Distintas varas de medir, como siempre

No podría decir con exactitud cuándo empecé a sentir curiosidad por esas montañas de piedra en forma de pirámide que se levantan en Egipto, y en Sudán, en México y en Centroamérica, y dicen que en China también.

Pero nos ocuparemos de las pirámides clásicas, o sea las de Egipto.

Creo que la primera vez que me enteré de su existencia, siendo yo un niño, fue en una aventura de Mandrake, cuando en España el tío de la chistera era conocido como Merlín, y su amigo y criado Lothar por Lotario. Cosas de los traductores, esos personajes que alguien llamó traidores, no sé por qué. Yo diría que son despistadillos en ocasiones, pero sin maldad.

Yo veía en las viñetas a Merlín embutido en su frac y tocado con la brillante chistera, viajando a camello por las arenas del desierto. Como fondo siempre había un par de pirámides flanqueadas de raquíticas palmeras. Me dije entonces que las pirámides formaban parte del paisaje para el dibujante, y las ponía para que los lectores se enterasen que los personajes estaban en el desierto, y también para hacer bonito. En esa aventura de Merlín descubrí que las montañas piramidales estaban huecas, y dentro de ellas lo mismo se podía encontrar un tesoro que una momia que resucitaba y daba la murga. Las momias de entonces, como las de ahora en el cine, no eran faraones a los que sus súbditos preparaban para la otra vida, que suponían mejor que ésta, sino individuos a los que momificaban en vida para joderlos bien jodidos, como castigo por alguna fechoría que habían hecho, por ejemplo ligarse a la favorita del rey. Y claro, cuando despertaban al cabo de los siglos, la emprendían contra el prójimo porque estaban muy cabreados. El más cabreado era Boris Karlof, tanto que nunca sonreía, no sé si porque no estaba para muchas risas o las vendas le impedían sonreír. Pero no hablemos de momias, sino de esas cosas que con el paso del tiempo fui descubriendo. En realidad fueron otros los que descubrieron que los egipcios eran más listos de lo que parecían a primera vista. Se dieron cuenta de que no eran tan gilipollas como para levantar las pirámides sin un fin determinado.

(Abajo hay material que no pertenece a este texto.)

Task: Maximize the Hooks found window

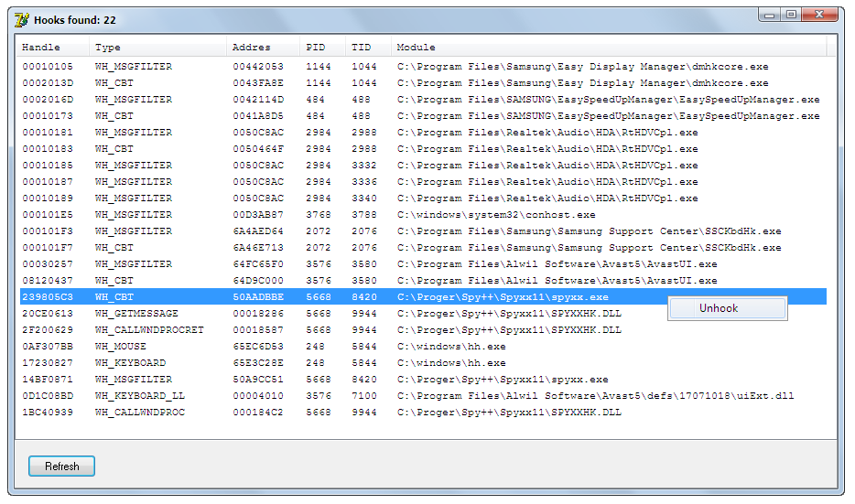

El año pasado, cuando visité Egipto, averigüé muchas cosas del pasado de Egipto. En compañía de mi sobrino, previo soborno al sargento de la policía turística y al moro de la chilaba con el pedazo de llave en la mano que estaba en la entrada, recorrí el interior de la pirámide más gorda, la de un tal Keops. En su interior sufrí un trance místico, y viajé al pasado y fui testigo del momento en que en fue inaugurada. También me enteré de para qué servía y servirá, porque aún no la han jubilado de su destino. Pero esto no pienso revelarlo por ahora, que el secreto vale una pasta y no voy a hacerlo gratuitamente. Faltaría más.

Pero sigamos. Lo que en esta Memoria Estelar quiero contar es lo que he leído acerca del dichoso codo real egipcio, la medida que utilizaban los arquitectos de los faraones. La medida que usaban los sastres de la época para confeccionar una chilaba debía ser otra, más adecuada para engañar al cliente, al que decían que su prenda se había llevado ocho varas en lugar de cinco.

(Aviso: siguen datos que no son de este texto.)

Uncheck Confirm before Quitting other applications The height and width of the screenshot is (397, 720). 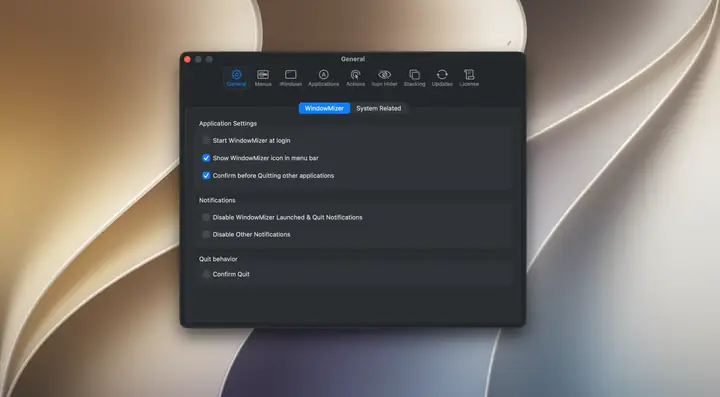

Allá por el mil ochocientos ochenta y pico, un inglés llamado Petrie hizo las maletas, las llenó con los aparatos más exactos de medición de su época y se largó a Egipto. Su propósito era medir de verdad la Gran Pirámide, la de Keops, pero no como estaba entonces y está ahora, sino para saber como era cuando la terminaron, allá por el 2.500 a.C., hace la tira de años. Esto dicen algunos arqueólogos, pero otros afirman que son más antiguas. O sea, que Napoleón, cuando largó a su tropa eso de tres mil años os contemplan, soldados, y hay que darle fuerte a los mamelucos, andaba un poco despistado, el pobre se quedó corto; porque si a los 2.500 años a.C. se suman 1.800 años me salen 4.300, año arriba, año abajo.

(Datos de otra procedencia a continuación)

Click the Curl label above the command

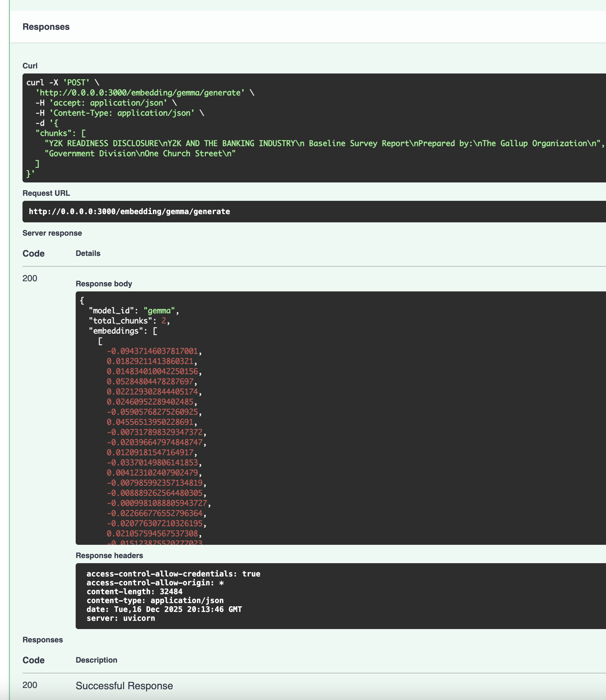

Pero bueno, un error lo tiene cualquiera. El hombre que dio nombre a un coñac y a las piezas de oro de 20 francos no iba a consultarlo en un libro justo antes de ir a la batalla, para que su frase quedase lo más exacta posible de cara a la historia, ya que no iba a entretenerse buscando en su tienda de campaña un libro que hablase de pirámides, cuando los soldados del sultán ya galopaban hacia las filas de sus granaderos, los muy gilipollas. Los mamelucos, claro. Los franchutes los mandaron al cuerno con la segunda descarga de fusilería. A Napoleón debió impresionarle lo muy valientes que eran aquellos moros, porque los enroló en su ejército, y más tarde los envió a Madrid para que sirvieran de modelo a Goya, cuando el famoso sordo pintó ese cuadro tan bonito en el que los majos se lían a navajazos con los tíos del turbante.

Pero no nos desviemos del asunto que nos interesa. Es un decir.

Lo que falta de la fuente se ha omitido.